[WHAT IS BEING ASKED]
Each line from the one containing "You are a GUI" through the last line of the records is to be repeated exactly, with all pictures left out.

(Saved data entries)
————————
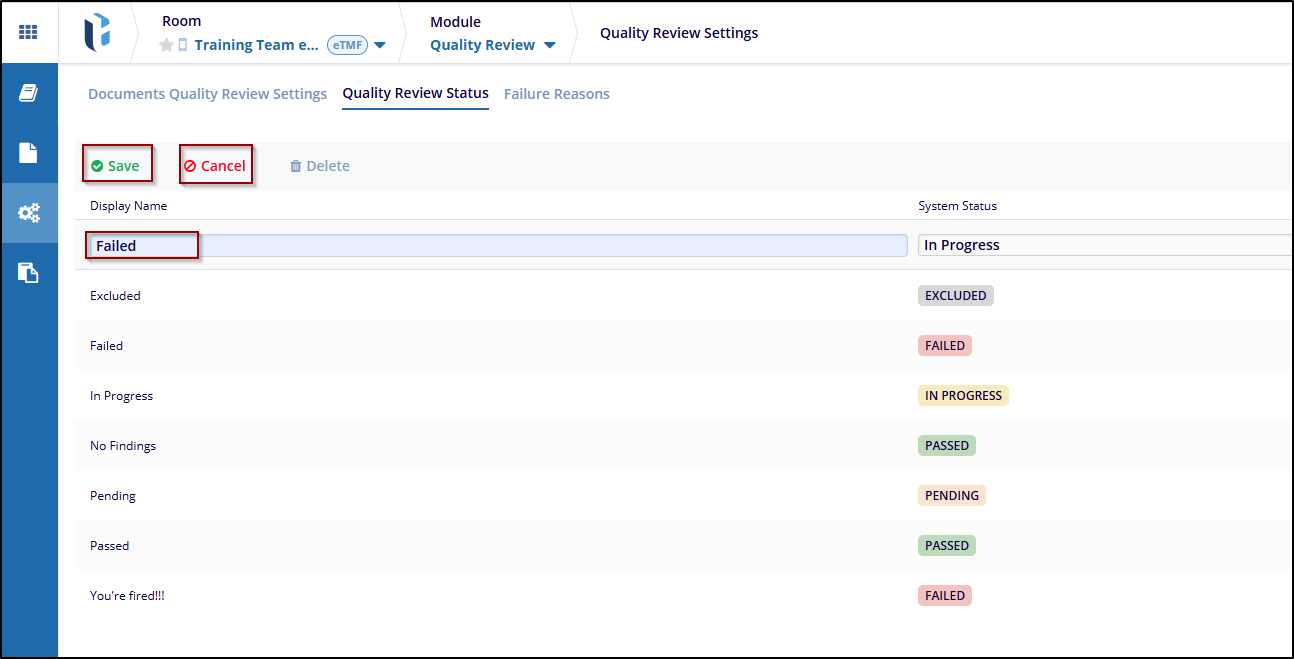
Task: Click the Delete button
Action: coord(320,166)
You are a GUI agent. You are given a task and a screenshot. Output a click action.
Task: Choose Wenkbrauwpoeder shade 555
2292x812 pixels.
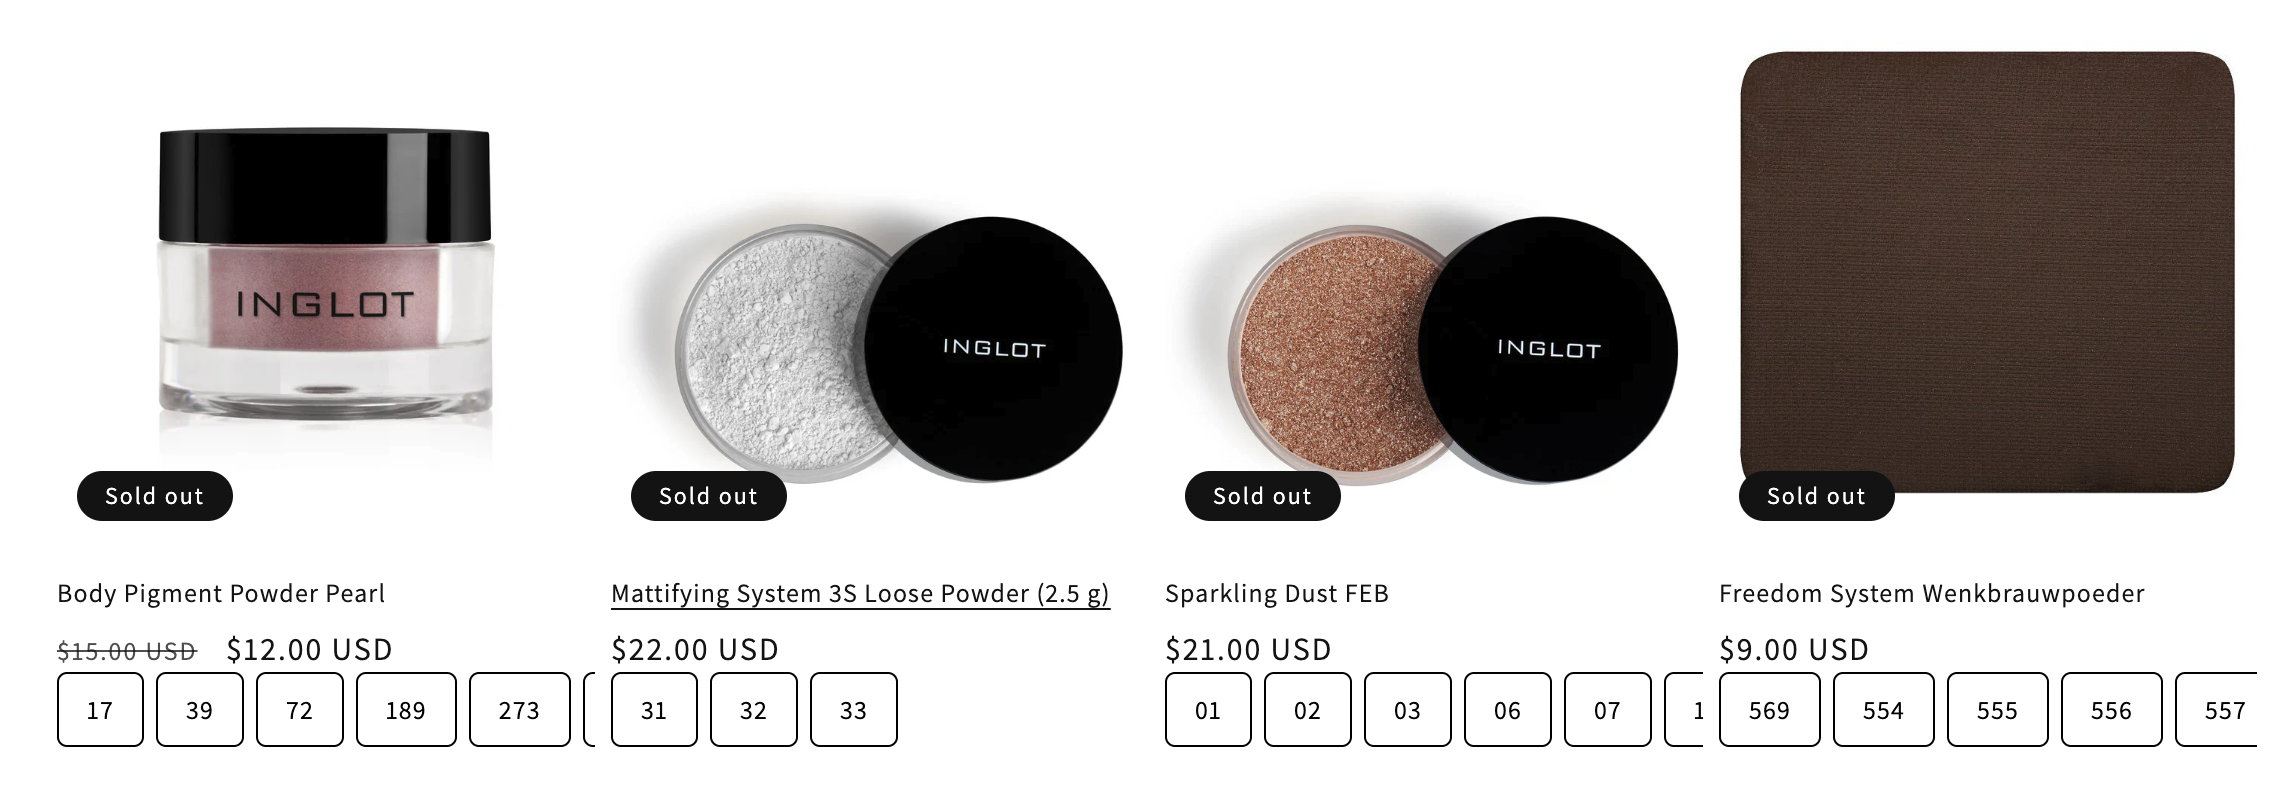pos(1997,710)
————————
[EXPECTED OUTPUT]
You are a GUI agent. You are given a task and a screenshot. Output a click action.
Task: Choose Wenkbrauwpoeder shade 555
2292x812 pixels.
pos(1997,710)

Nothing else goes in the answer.